Si on devait choisir une voix pour narrer sa vie, le surmoi qui trotte dans sa tête ou même cette nécrologie, beaucoup (d’anciens petits garçons surtout) opteraient pour celle de James Earl Jones : ce timbre autoritaire de baryton comme surgi des profondeurs, qui vous figea sur place et reste gravée dans la culture pop parce qu’elle était celle, en anglais, du méchant Dark Vador dans la franchise Star Wars. Son «No, I am your father», énoncé doucement mais fermement dans l’Empire contre-attaque (1980), fut ainsi le bouquet final d’une castration pour le pauvre Luke Skywalker rendu manchot et, pour une génération, l’équivalent du «le père Noël n’existe pas».
Derrière la voix, il y avait le brillant acteur de seconds rôles qu’était Jones, souvent dans des figures d’autorité (gros ponte de la CIA auprès d’Harrison Ford dans Jeux de Guerre (1992) et Danger immédiat (1994), roi d’un royaume africain d’opérette dans Un prince à New York (1988), et d’une toujours impossible dignité même dans les accoutrements les plus improbables – homme-abeille dans l’Exorciste 2 : l’hérétique (1977), guerrier coiffé comme un roadie de groupe de heavy metal dans Conan le barbare (1982). Bien loin était le gamin né dans le Mississipi en 1931 qui, après un déménagement traumatisant dans le Michigan à l’âge de 5 ans, développa un bégaiement tel qu’il refusa de parler jusqu’au lycée. Un professeur y découvrit son don pour la poésie et l’encouragea à lire des vers à haute voix en classe, développant son goût pour l’actorat. Il se tourne vers le théâtre à Broadway et se fond aisément dans Shakespeare à partir des années 60, jouant Othello et le Roi Lear. Après l’avoir vu dans le Marchand de Venise, Stanley Kubrick lui confie son premier rôle au cinéma comme membre d’équipage du bombardier de Docteur Folamour.
«La seule entité noire dans l’espace était Vador»
S’ensuit une riche carrière multi-supports où Jones n’aura peut-être pas la visibilité politique d’un Sidney Poitier, mais qui sera riche en moments pionniers pour les Afro-Américains : nominé à l’oscar du meilleur acteur pour son rôle de boxeur dans l’Insurgé (1970), premier président noir de fiction dans The Man (1972) et un des premiers acteurs noirs réguliers de soap opera télé (en 1966 dans As The World Turns).
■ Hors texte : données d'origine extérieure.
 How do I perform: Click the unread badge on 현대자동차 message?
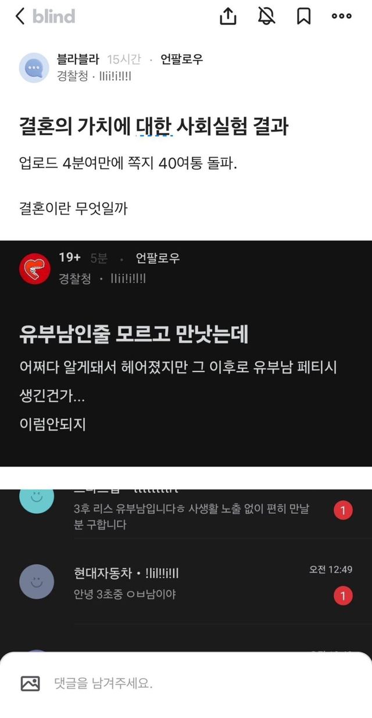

Pour la voix de Vador, il fut seulement payé 7000 dollars sur la Guerre des étoiles (1977) et refusera d’apparaître au générique, jugeant que sa voix sous respirateur n’était qu’un effet spécial parmi d’autres et que le vrai Dark Vador était David Prowse, le culturiste dans le costume. Il écrira dans ses mémoires Voices and Silences avoir nié, «pour rire», être cette voix pourtant si reconnaissable jusqu’au Retour du Jedi (1983) et que «certains Afro-Américains étaient contrariés par l’idée que la seule entité noire dans l’espace était le maléfique Vador».
Il sera l’un des rares détenteurs du graal américain de l’Egot — ce grand chelem consistant à remporter un oscar (honorifique) et tous les autres trophées convoités de l’entertainment américain, Grammy pour la musique, Emmy pour la télévision et Tony pour le théâtre, où il jouera aussi bien Tennessee Williams (la Chatte sur un toit brûlant en 2008, avec un casting entièrement noir) que Miss Daisy et son chauffeur avec Vanessa Redgrave sur le siège arrière en 2011. Et il rentrera encore durablement dans nos petites têtes, d’enfants (en voix de Mufasa, père du Roi Lion dans le dessin animé Disney en 1994) et de spectateurs de guerres du Golfe et autres crises globales sur le petit écran dans les hôtels du monde entier (il est là voix du jingle «This is CNN» de la chaîne d’infos continues depuis 1990). James Earl Jones s’est éteint à l’âge de 93 ans. En 2022, il avait autorisé à ce que sa voix de Dark Vador puisse être reconstituée par intelligence artificielle. L’assurance d’effrayer avec classe fans et grégaires des étoiles jusqu’à la fin des temps.